Abstract

ABSTRACTAging treatments in water and in air and controlled neutron irradiation were performed on commercial crosslinked low‐density polyethylene (XLPE) for promoting different mesostructural arrangements of crystallites and crosslinking degree. Infrared spectroscopy, differential scanning calorimetry, differential thermal analysis, thermogravimetry, and dynamic mechanical analysis were used as characterization techniques. The relaxation peak related to the mobility of the grain boundaries from crystalline zones in XLPE was identified at around 260 K (at 7 Hz), involving an activation energy of 90 ± 4 kJ mol−1. The usual equation for describing the grain boundary mobility in metals involving the movement of grain boundary dislocations was adapted for studying the mobility of the boundaries among the crystalline zones, successfully.

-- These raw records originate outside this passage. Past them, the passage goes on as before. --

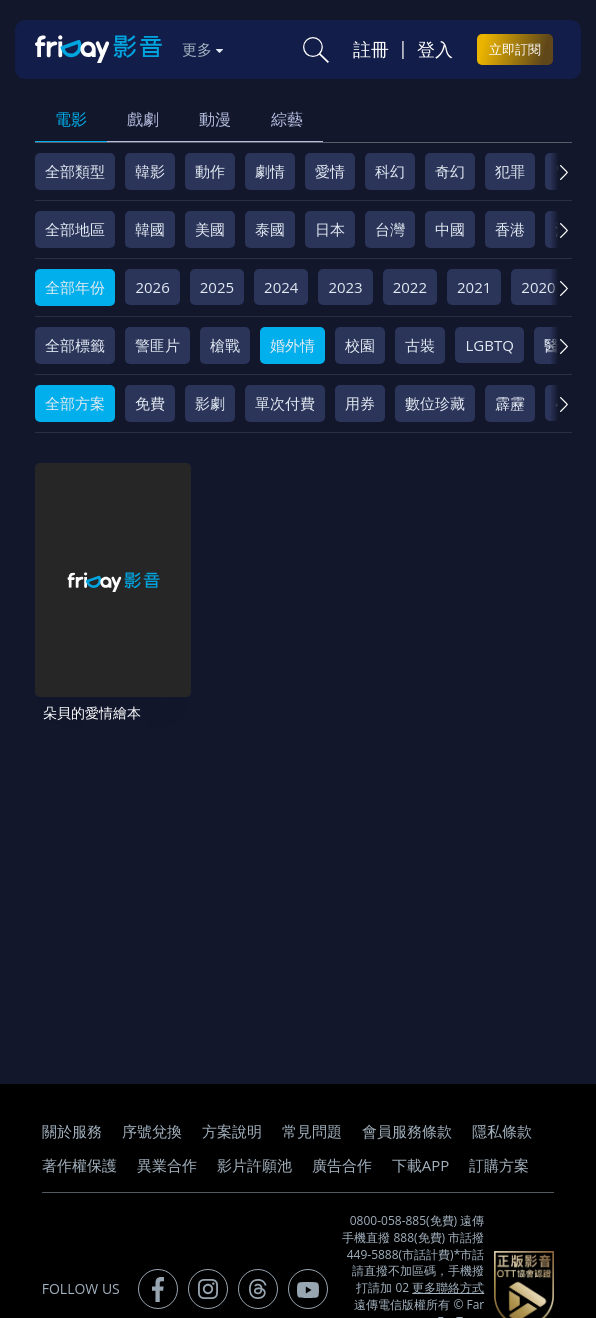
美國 (210, 229)
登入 (435, 49)
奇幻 (450, 171)
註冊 (371, 49)
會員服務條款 (407, 1115)
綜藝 (287, 119)
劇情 (270, 171)
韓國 (150, 229)
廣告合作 (342, 1149)
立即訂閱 (515, 49)
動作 (210, 171)
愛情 (330, 171)
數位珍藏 (435, 403)
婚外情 (292, 345)
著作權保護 (79, 1149)
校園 (360, 345)
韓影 (150, 171)
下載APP (421, 1149)
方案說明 (232, 1115)
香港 (510, 229)
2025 (217, 287)
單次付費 (285, 403)
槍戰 (225, 345)
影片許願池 (254, 1149)
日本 (330, 229)
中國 (450, 229)
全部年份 (75, 287)
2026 (152, 287)
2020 (538, 287)
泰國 (270, 229)
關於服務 (72, 1115)
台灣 (390, 229)
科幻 (390, 171)
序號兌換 (152, 1115)
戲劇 (143, 119)
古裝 (420, 345)
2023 (345, 287)
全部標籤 (75, 345)
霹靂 (510, 403)
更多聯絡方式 (448, 1272)
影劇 (210, 403)
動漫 (215, 119)
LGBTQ (489, 345)
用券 (360, 403)
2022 (410, 287)
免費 (150, 403)
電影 (71, 119)
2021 (474, 287)
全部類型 (75, 171)
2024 (281, 287)
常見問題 (312, 1115)
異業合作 (167, 1149)
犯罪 (510, 171)
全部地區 (75, 229)
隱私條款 (502, 1115)
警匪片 (157, 345)
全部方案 (75, 403)
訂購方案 (499, 1149)
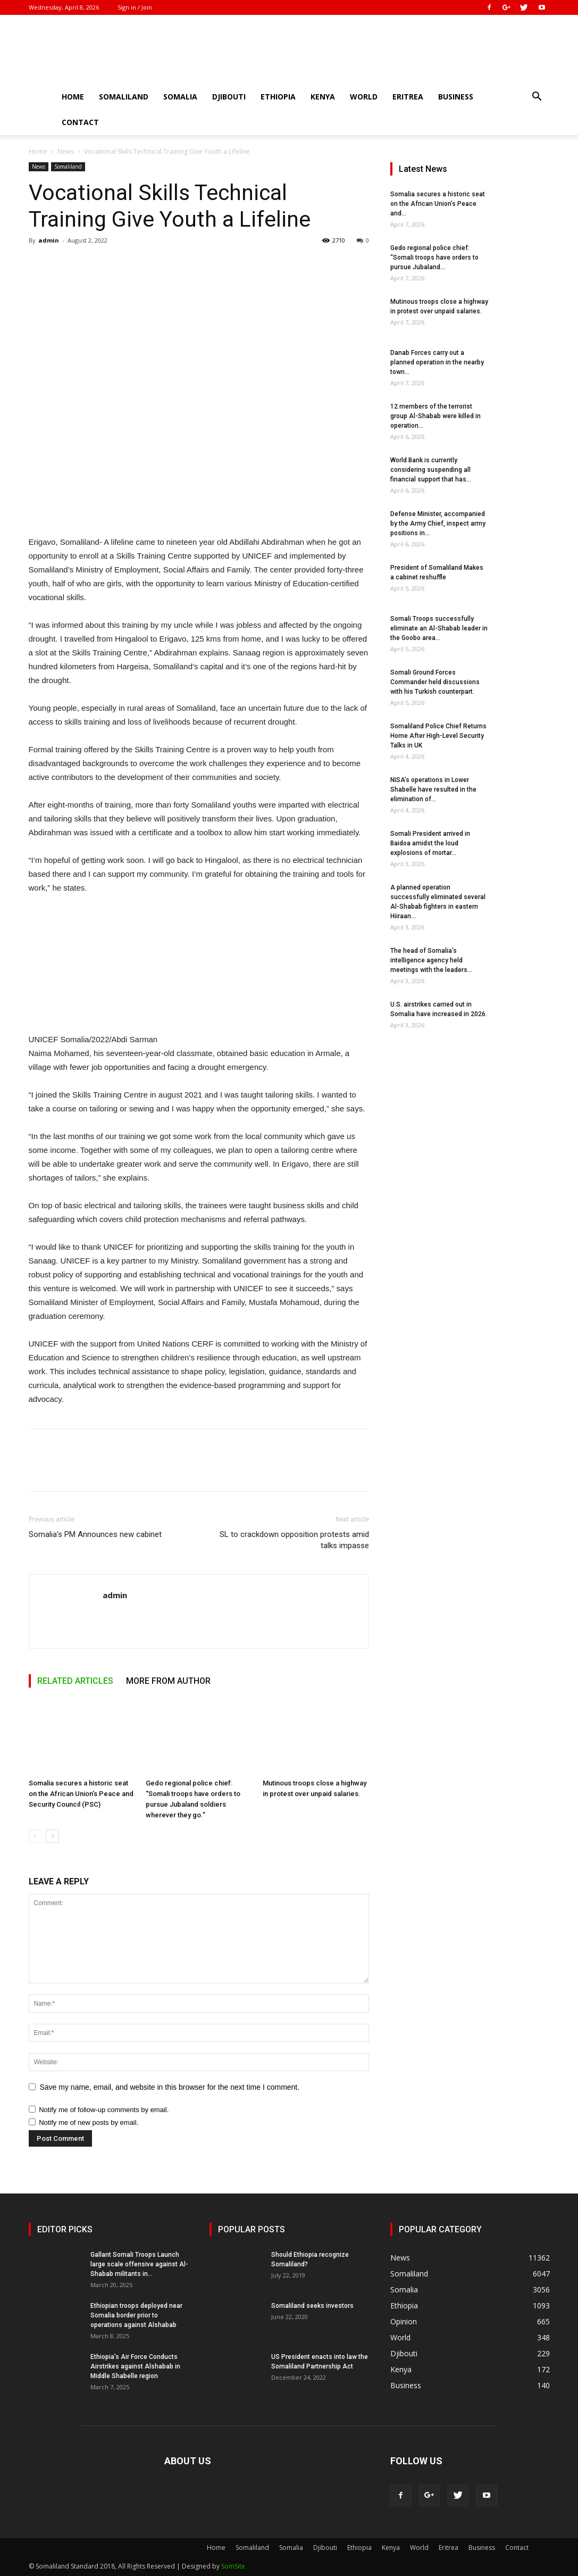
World (364, 97)
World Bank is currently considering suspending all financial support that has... (430, 469)
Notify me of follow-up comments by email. (104, 2110)
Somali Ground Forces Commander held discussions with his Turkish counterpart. (435, 682)
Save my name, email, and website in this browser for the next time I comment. (170, 2087)
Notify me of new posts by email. (88, 2122)
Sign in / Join (135, 7)
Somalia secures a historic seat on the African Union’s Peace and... (437, 203)
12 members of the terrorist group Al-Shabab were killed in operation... (435, 416)
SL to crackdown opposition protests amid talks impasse (294, 1540)
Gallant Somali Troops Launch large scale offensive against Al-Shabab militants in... (139, 2264)
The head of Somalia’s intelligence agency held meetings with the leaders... (431, 960)
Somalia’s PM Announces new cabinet (95, 1534)
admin (48, 240)
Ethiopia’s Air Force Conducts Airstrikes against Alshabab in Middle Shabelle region (135, 2366)
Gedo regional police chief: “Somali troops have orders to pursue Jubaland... (434, 257)
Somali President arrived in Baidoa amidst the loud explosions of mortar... (430, 843)
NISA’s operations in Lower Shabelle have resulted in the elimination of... (433, 789)
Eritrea (407, 97)
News (65, 151)
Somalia (180, 97)
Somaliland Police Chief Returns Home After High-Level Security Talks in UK (438, 735)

In addition, a new mechanical relaxation peak that appears at around 300 K (at 7 Hz), which involves an activation energy of 94 ± 5 kJ mol−1, was found. The driving force controlling this peak was determined as the dragging of the polymer chains at the amorphous zones adjacent to the crystals controlled by the mobility of the crystallites boundaries. The chains movement was done with break away from the physical pinning points. © 2019 Wiley Periodicals, Inc. J. Appl. Polym. Sci. 2019, 136, 47605.